25 APRILE 2021
“Dietro il milite delle Brigate nere più onesto, più in buonafede, più idealista, c'erano i rastrellamenti, le operazioni di sterminio, le camere di tortura, le deportazioni e l'Olocausto; dietro il partigiano più ignaro, più ladro, più spietato, c'era la lotta per una società pacifica e democratica, ragionevolmente giusta, se non proprio giusta in senso assoluto, ché di queste non ce ne sono.”
Con queste parole di Italo Calvino cerchiamo di rispondere ai tentativi, purtroppo sempre in auge, di mettere sullo stesso piano chi combatteva nella Resistenza e chi invece si batteva per il trionfo del Nazismo.
Non facciamo fatica ad ammettere che nel corso della lotta di Liberazione e nel primissimo dopoguerra, alcuni partigiani, ex partigiani, o soggetti che si proclamavano tali, si macchiarono di crimini gravi, talvolta totalmente gratuiti ed ingiustificati, talvolta mossi da un desiderio di rivalsa, dopo vent’anni di dittatura e cinque di guerra durissima.
Fatti che comunque non giustificavano vendette immotivate e a freddo.
Detto ciò non si possono, da alcun punto di vista, mettere sullo stesso piano gli uomini e le donne della Resistenza con coloro che scelsero di collaborare con il regime nazista nell’occupazione del Paese, nelle stragi contro i civili; con coloro che parteciparono attivamente ai rastrellamenti, alle torture alle deportazioni di tanti e tante, mandati a morire nei campi di prigionia e sterminio.

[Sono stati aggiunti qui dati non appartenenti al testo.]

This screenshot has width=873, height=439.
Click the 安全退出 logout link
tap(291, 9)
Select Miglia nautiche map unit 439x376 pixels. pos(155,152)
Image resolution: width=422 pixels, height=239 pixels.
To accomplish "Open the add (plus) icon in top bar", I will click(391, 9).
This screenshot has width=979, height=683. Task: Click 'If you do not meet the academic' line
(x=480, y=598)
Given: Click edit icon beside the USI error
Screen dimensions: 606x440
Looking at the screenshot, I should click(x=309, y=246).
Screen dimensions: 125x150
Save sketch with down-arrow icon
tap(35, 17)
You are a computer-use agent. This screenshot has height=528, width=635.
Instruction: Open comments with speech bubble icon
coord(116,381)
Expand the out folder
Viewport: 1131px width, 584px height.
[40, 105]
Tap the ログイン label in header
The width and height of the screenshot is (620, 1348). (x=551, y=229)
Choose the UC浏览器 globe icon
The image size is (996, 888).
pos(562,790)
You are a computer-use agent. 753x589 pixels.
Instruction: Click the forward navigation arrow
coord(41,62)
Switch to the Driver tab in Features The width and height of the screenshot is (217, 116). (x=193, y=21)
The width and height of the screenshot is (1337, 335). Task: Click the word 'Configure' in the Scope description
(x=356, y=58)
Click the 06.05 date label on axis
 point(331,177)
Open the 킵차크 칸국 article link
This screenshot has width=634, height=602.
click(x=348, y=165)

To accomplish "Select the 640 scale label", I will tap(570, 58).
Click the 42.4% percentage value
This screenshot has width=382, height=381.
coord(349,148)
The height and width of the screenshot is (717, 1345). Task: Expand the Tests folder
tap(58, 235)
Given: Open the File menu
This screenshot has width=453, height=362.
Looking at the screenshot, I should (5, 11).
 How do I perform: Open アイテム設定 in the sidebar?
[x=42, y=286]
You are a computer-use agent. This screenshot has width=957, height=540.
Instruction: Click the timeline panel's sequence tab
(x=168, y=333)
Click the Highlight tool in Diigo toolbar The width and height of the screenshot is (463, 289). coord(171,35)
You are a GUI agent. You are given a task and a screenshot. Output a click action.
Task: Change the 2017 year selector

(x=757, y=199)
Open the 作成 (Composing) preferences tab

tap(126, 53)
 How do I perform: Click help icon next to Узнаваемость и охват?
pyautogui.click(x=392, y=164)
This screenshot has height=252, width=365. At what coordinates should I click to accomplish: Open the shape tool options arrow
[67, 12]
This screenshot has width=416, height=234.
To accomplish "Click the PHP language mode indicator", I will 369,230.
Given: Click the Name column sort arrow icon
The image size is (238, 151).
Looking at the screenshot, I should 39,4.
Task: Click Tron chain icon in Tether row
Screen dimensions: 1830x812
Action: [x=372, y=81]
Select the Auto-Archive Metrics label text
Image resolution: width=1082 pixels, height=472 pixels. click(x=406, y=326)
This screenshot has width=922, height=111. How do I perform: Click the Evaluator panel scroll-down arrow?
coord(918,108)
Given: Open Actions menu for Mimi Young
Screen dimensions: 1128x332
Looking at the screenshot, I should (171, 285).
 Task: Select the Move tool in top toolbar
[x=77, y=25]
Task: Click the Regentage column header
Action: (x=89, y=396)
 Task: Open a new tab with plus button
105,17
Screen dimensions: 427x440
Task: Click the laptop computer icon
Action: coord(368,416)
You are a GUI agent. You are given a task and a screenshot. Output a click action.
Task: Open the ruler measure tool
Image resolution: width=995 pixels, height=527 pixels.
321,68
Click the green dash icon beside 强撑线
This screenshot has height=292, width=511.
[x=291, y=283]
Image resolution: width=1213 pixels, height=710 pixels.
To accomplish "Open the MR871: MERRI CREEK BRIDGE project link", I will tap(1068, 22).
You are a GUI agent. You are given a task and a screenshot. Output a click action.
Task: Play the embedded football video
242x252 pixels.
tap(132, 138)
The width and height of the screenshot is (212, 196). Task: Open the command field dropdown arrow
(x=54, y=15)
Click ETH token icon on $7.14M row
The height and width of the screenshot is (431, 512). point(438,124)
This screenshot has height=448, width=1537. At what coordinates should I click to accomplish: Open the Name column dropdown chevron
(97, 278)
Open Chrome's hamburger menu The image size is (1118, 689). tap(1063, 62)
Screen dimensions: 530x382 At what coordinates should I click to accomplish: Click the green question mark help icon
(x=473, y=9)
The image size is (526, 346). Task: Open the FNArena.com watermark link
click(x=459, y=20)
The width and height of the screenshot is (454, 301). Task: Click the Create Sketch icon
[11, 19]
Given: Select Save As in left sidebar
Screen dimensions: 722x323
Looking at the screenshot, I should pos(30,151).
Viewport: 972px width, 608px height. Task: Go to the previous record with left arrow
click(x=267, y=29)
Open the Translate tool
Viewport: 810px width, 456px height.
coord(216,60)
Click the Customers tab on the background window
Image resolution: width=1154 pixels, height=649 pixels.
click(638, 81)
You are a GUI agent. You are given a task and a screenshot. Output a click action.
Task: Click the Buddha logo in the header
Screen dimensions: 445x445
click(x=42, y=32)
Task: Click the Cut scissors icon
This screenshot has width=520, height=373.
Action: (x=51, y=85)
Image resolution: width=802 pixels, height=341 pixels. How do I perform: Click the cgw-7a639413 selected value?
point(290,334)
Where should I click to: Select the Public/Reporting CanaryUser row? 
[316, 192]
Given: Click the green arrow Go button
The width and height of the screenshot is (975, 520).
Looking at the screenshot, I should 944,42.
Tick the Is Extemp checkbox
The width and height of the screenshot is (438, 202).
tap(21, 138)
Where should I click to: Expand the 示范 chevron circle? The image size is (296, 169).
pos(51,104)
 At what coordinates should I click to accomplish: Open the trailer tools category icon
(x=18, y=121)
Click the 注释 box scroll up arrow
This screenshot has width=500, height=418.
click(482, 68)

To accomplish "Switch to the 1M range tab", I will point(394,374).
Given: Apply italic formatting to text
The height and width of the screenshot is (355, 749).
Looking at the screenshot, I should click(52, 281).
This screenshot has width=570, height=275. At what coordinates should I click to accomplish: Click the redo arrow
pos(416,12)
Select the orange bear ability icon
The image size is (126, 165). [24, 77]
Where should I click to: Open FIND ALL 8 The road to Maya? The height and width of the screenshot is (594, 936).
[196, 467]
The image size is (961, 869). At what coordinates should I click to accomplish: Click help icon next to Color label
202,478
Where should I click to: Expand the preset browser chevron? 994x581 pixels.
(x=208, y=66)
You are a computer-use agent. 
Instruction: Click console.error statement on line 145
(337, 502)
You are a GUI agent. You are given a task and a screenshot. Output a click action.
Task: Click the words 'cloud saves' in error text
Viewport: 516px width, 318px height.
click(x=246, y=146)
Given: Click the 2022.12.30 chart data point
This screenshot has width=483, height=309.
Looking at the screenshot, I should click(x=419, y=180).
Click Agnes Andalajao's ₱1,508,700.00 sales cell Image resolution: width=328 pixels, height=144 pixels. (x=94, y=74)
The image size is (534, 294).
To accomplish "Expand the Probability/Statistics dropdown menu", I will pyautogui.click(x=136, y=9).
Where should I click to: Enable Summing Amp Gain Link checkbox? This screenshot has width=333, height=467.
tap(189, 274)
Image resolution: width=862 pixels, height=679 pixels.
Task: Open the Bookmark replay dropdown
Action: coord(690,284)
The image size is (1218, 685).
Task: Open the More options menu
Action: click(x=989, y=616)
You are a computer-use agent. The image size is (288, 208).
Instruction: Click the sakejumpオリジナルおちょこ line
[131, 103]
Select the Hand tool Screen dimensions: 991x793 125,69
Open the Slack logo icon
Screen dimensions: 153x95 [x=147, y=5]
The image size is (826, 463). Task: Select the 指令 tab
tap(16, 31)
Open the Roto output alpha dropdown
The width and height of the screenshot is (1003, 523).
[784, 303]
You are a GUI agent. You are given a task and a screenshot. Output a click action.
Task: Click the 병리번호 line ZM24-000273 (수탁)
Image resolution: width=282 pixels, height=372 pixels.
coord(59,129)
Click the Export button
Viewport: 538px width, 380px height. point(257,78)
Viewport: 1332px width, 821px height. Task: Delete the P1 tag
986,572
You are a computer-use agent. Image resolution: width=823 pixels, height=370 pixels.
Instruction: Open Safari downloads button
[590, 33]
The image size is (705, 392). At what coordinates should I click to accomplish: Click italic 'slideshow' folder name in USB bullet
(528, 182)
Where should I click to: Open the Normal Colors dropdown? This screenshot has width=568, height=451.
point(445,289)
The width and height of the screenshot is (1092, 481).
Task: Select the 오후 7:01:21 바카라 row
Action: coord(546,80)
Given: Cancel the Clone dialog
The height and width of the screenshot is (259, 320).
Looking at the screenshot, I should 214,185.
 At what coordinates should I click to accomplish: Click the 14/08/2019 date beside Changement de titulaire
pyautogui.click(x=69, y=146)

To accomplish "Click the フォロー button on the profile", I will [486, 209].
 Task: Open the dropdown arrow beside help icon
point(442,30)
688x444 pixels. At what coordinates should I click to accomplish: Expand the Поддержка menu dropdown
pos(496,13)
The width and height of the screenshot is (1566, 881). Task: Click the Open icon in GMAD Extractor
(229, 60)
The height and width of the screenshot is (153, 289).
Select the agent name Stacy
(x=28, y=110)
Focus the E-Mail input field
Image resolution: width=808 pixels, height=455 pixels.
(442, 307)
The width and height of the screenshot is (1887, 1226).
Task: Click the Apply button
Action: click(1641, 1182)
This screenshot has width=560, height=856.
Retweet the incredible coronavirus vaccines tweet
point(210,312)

45.000 partigiani morti, 20.000 mutilati o invalidi, la partecipazione delle classi subalterne alla lotta per l’emancipazione collettiva, per la Liberazione del Paese, per la definitiva cancellazione del fascismo, gli scioperi sociali, il no dei tanti prigionieri italiani ad entrare nei reparti della RSI, le diserzioni, il freddo, la fame, il coraggio e il sacrificio.
Tutto questo e molto altro ancora è stata la guerra di Resistenza.
Una guerra durissima, in cui il variegato movimento partigiano combatteva in primo luogo contro il nazifascismo e in seconda battuta per consegnarci un Paese diverso in cui vivere dopo il conflitto.
Se poi, come diceva Norberto Bobbio, “l’Italia non è diventata quel paese moralmente migliore che avevamo sognato: la nuova classe politica, salvo qualche rara eccezione, non assomiglia a quella che ci era parsa raffigurata in alcuni protagonisti della guerra di liberazione, devoti al pubblico bene, fedeli ai propri ideali, intransigenti, umili e forti insieme.”, non è certo per responsabilità dei partigiani, che hanno sempre avuto la forza di ammettere anche i limiti, gli errori e le responsabilità della Resistenza.
Fatto, se possibile, che li rende ancora più meritevoli di essere ricordati.